Perhaps in a moment of nostalgia, you once rented the 1946 movie The Harvey Girls, starring Judy Garland, Ray Bolger, and Angela Lansbury. In it, Garland’s character, Susan, is traveling by train through the West on her way to become a mail-order bride. On the way, she meets a crew of cheery young women en route to open and staff a Harvey House restaurant at a remote whistle stop. Susan decides to join them and adventure (and eventual romance with a handsome stranger) ensues.

Well, there really were Harvey girls and Harvey Houses, and many of them were in Texas. In their heyday, these roadside and railroad restaurants were where diners went for a Big Night Out. And, well, there really was a Fred Harvey, who served stomach-stuffing meals along the Santa Fe railroad for more than sixty years. Times change, fashions change, transportation changes, and today his name is virtually unknown. In Appetite for America, journalist Stephen Fried brings the forgotten Harvey to life, revealing an in-depth history of the man who Fried says was “the founding father of the American service industry” and who created one of the first nationally recognized American brands.

In its prime, the Fred Harvey empire included 65 restaurants, 60 dining cars, and a dozen hotels. Four of those hotels and about a dozen restaurants were at one point in Texas. Fred Harvey even staffed the largest female work force—the “Harvey Girls”—giving the company a reputation for “legendary marital prospects.” But before his success, Harvey was a poor English immigrant trying not to end up bankrupt like his father. Fried tells of how Harvey moved west and, with the completion of the first transcontinental railroad in 1869, began making money traveling as a freight agent.
· · ·
**Problems to solve**.
1. In the text about Fred Harvey, translate this sentence into Spanish: "Times change, fashions change, transportation changes, and today his name is virtually unknown."
2. Write what comes next in the text about Fred Harvey, starting after its last sentence.

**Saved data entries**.
· · ·
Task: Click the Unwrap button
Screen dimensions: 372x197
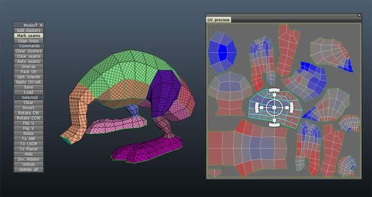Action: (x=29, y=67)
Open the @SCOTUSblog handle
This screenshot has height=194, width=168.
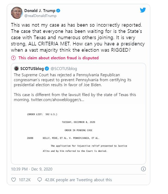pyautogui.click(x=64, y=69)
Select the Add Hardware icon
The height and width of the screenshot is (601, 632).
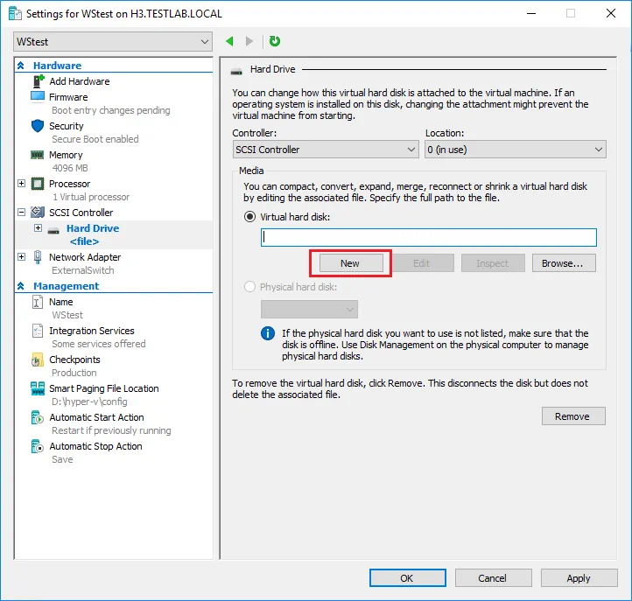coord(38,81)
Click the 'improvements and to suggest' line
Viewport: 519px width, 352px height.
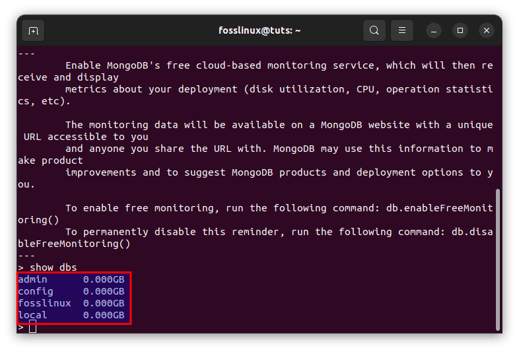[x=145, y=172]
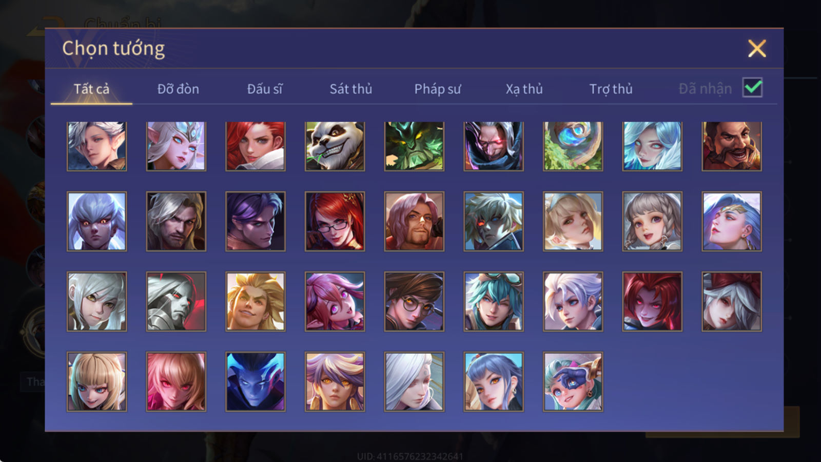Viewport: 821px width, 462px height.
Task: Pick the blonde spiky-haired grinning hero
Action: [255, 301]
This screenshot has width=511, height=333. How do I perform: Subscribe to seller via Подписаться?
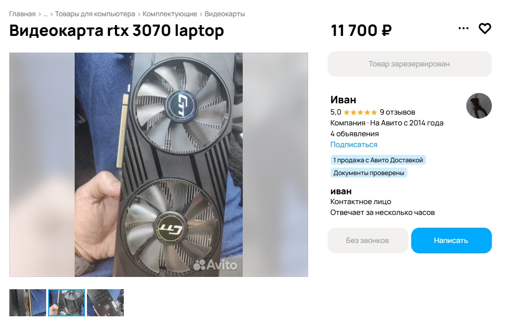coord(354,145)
· · ·
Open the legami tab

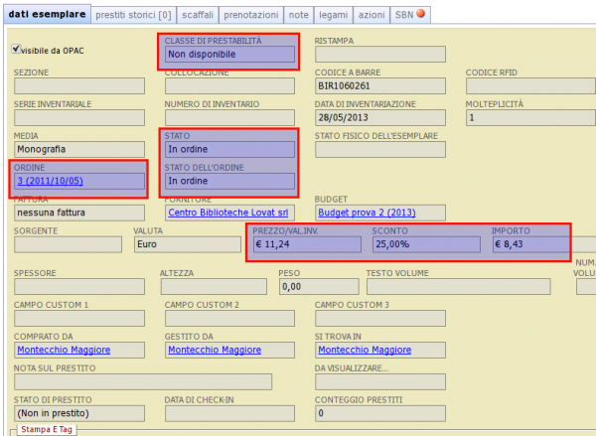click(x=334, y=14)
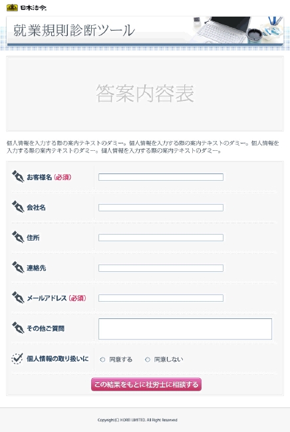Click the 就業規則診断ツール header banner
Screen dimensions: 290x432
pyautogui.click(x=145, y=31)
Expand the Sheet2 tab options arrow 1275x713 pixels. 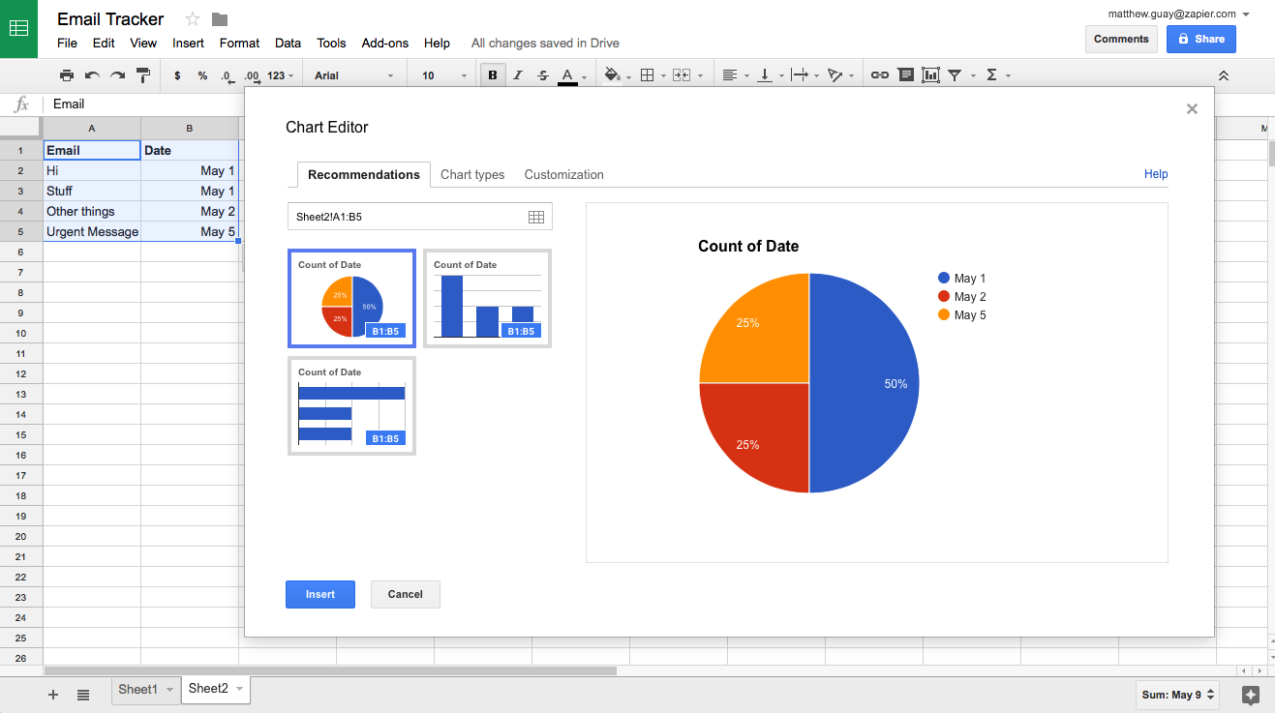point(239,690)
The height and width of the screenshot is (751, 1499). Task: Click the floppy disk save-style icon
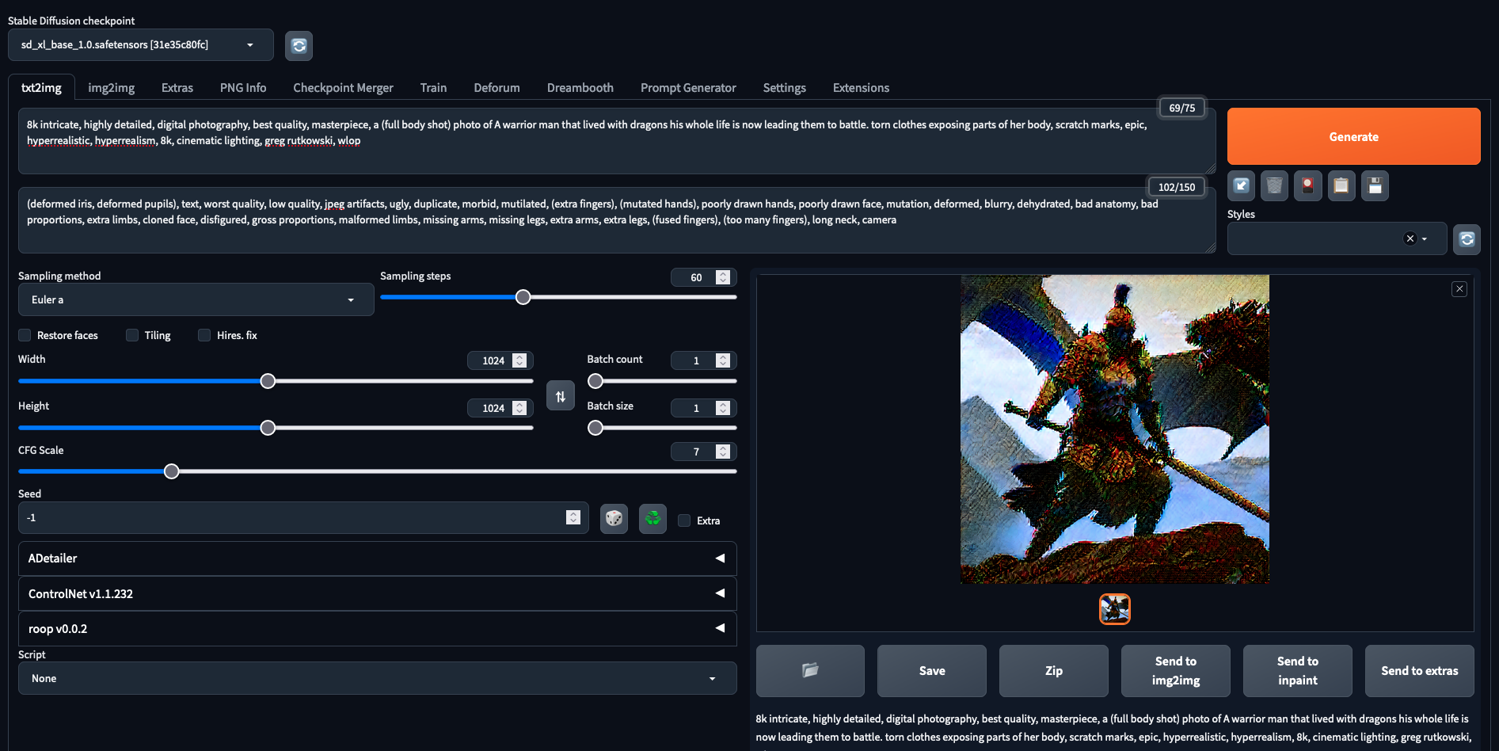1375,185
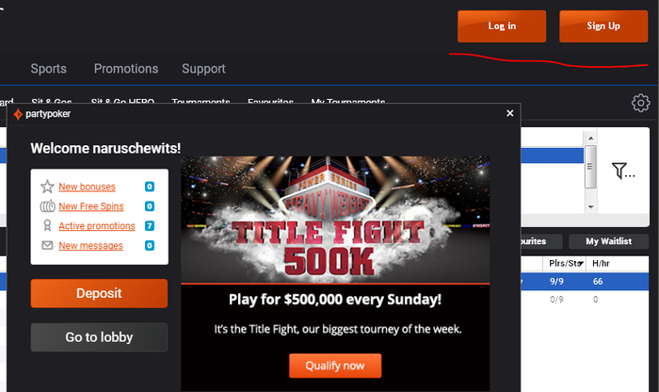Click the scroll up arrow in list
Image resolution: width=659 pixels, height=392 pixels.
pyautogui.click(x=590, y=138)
· · ·
**Answers given**.
1. Los tiempos cambian, las modas cambian, el transporte cambia, y hoy su nombre es prácticamente desconocido.

2.
Throughout the journey, Fried details each moment of Harvey’s life with meticulous facts and statistics, even pointing out a few dates that Harvey had purposely changed (Harvey claimed he came to America in 1850, but according to Fried’s research, he didn’t sail over until 1853). While riding the rails and eating “stomach-turning depot meals,” Harvey realized that he could reverse the American West’s reputation of being “hospitality-challenged.” Soon he was catering to celebrities, politicians, and royalty.

Fried not only tells of Harvey’s signature service, but also shows readers how he transformed the idea of a good meal in the Wild West. Before Harvey, Fried said, “Few Westerners had ever been served pink meat.” When describing the elaborate Harvey establishments, Fried makes the reader crave the old-class sophistication of dining and traveling on the Santa Fe.